Xiaomi s’est imposé depuis longtemps en Chine

Comme tous les trimestres, l’institut d’analyse IDC vient de publier ses chiffres concernant les ventes de smartphones sur le deuxième trimestre de l’année. Si les deux premiers du classement semblent intouchables, les trois places suivantes sont férocement disputées.

Pendant des années, Samsung et Apple étaient les deux principaux vendeurs de smartphones au monde, mais aujourd’hui, la concurrence chinoise fait rage, au point même de détrôner la firme californienne, désormais reléguée sur la troisième place du podium par Huawei (ou presque en fonction de l’échelle de temps observée). À moins d’inverser la tendance, Apple pourrait bien perdre une nouvelle place dans les prochaines années.

Sur la période, Samsung a expédié 75,5 millions de smartphones, avec une hausse de 5,5 % par rapport à l’année précédente. Une preuve que le changement de stratégie de la marque a été bénéfique, avec une gamme Galaxy A très solide et des Galaxy S bien plus compétitifs que l’année dernière. Malgré ses efforts, Huawei reste bien loin derrière avec 58,7 millions d’unités, mais c’est le constructeur qui enregistre la plus forte hausse avec 8,3 % d’augmentation.

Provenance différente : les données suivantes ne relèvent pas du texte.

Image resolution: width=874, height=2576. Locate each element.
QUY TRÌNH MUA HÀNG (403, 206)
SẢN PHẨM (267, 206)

La guerre pour la troisième place

Apple, Xiaomi et Oppo se livrent derrière une bataille sans merci dans un mouchoir de poche. Apple est premier avec 33,8 millions d’unités expédiées, suivi par Xiaomi (32,3 millions) et Oppo (29,5 millions). Ce ne serait peut-être pas si inquiétant pour la marque à la pomme si ce chiffre ne s’accompagnait pas de la plus forte baisse d’une année à l’autre avec une chute de 18,2 % par rapport à la même période de 2018.

Certes, le deuxième trimestre de l’année est toujours très faible pour Apple et l’Américain propose bien moins de modèles que ses concurrents, mais cette chute montre également un changement de paradigme interne : l’iPhone n’est plus la priorité pour Apple.

Xiaomi et Oppo étaient encore jusqu’à récemment des marques de niche en Occident, connues essentiellement dans leur pays d’origine et en Inde. Leur récente extension territoriale leur a cependant permis de rapidement s’imposer et multiplier leur présence dans le monde. Malgré ces leviers de progression importants, Xiaomi et Oppo n’affichent pas de progression fulgurante, avec -0,2 % pour le premier et +0,3 % pour le second.

Sur la fin de l’année, Apple ne devrait avoir aucun mal à conserver sa seconde place avec le lancement des nouveaux iPhone, mais en 2020, il n’est pas dit que la troisième place soit toujours aussi fruitée.